Health
Balancing Your Humors
Does classical Greek medicine provide any insights today about mental health?
Posted November 2, 2013 Reviewed by Jessica Schrader
This week, on Halloween, I gave my second-year history students the entire history of psychiatry in 50 minutes. Well, it was actually 55 minutes—I went over, I admit. Starting in about 5000BC and continuing on right until 2013, with some discussion about future predictions of mental illness epidemiology, it was what you might call a barnstorming blast through the past.
As I was preparing the lecture, the number of different treatments and explanations for mental illness really struck me. Since I study the history of psychiatry, this shouldn't have been much of a shock, but when you go from year dot to the present day, covering all the highlights and lowlights, the sheer volume of approaches does boggle the mind. From exorcism and shutting people up in asylums to aquatherapy and lobotomy (which won its inventor the Nobel Prize in Medicine!), pretty much everything has been tried. While some treatments have truly been relegated to the history books, others have made comebacks over the years, only to be replaced with something else.
One of the most enduring approaches, in a way, may also appear the furthest removed from Western medicine, namely, humoral medicine. Starting with the classical Greek physician Hippocrates (460-377 BC) and disseminated even wider by the Roman Galen (129-216 AD), the basic idea behind humoralism was balance, and what needed to be balanced were the four humors, the four fluids found in the human body.
The four humors—black bile, yellow bile, blood, and phlegm—represented different qualities: while black bile was cold and dry and yellow bile was hot and dry, blood was hot and wet and phlegm was cold and wet.

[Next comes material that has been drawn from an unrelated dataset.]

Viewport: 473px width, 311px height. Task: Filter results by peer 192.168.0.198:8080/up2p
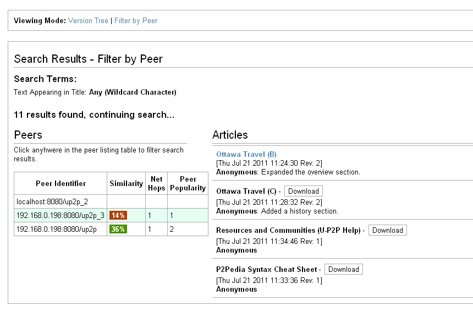pyautogui.click(x=57, y=230)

Given these combinations, the humors could be matched onto the four seasons, the four elements, and—here's the mental health bit—four different emotional characteristics. The ancient names for these humor—melancholic (black bile), choleric (yellow bile), sanguine (blood), and phlegmatic (phlegm)—represented different temperaments, and still do. Melancholic people are despondent and gloomy. Choleric people are bad-tempered. Sanguine people are courageous, hopeful, and amorous. Phlegmatic people are calm, cool, and unemotional.
Classical medicine was all about balancing these humors by changing diet, lifestyle, occupation, climate, or by administering medicine. A cold and wet cucumber might help to redress the balance in a feverish individual, as might bloodletting. This was as true for mental illness as it was for somatic diseases. So, if someone was melancholic, they suffered from an excess of black bile; if they were manic, it was either too much blood or yellow bile that was the problem. Balancing one's lifestyle, therefore, was central to one's emotional well-being.
On the one hand, it is easy to scoff at such ideas from our 21st-century vantage point. Antibiotics (at least usually) tend to work better than cucumbers in fighting feverish bacterial infections and many swear by antidepressant drugs, rather than trying to reduce a patient's excess black bile.
But, on the other hand, the idea of balance continues to be an attractive one. We often speak of having a balanced diet in terms of physical health, or having a good work-life balance when it comes to mental health, but how central is this to the advice we get from GPs or even psychiatrists? If we are coming down with all sorts of infections, we typically put all the blame on the bug and not on ourselves; perhaps it is the lack of balance in lives that wears down our immune systems and leaves us susceptible? Similarly, in many instances of mental illness, the focus is often only on the patient's flawed neurological system, and how to redress it pharmacologically, rather than what is going on in their lives. Perhaps, we need to re-think balance and its role in health more generally.
Humoralism as a medical philosophy persisted right up until the 19th century. Although cracks in classical medicine were occurring by the Renaissance, it remained a powerful way of understanding human health and disease for many physicians. It was replaced in the 19th century by ideas of disease specificity; as the germs for tuberculosis, cholera, yellow fever, and other diseases were identified, the notion that all diseases had a specific cause became predominant.
We may acknowledge that many diseases have multiple causes today in theory, but in practice, disease specificity tends to influence us the most, with genetics being the primary "specific" cause. Unfortunately, thinking in this way, especially when it comes to mental health, is not always very effective, because no disease exists in a vacuum. There are always a host of contexts that shape the outcome. Perhaps thinking of disease more in terms of balance would be more useful. Of course, then, other problems arise. It's one thing to "re-balance" your life if you are a wealthy Greek merchant; it's quite another if you are a single mother struggling to get by as it is. This being the case, maybe what we really need is a more "balanced" society.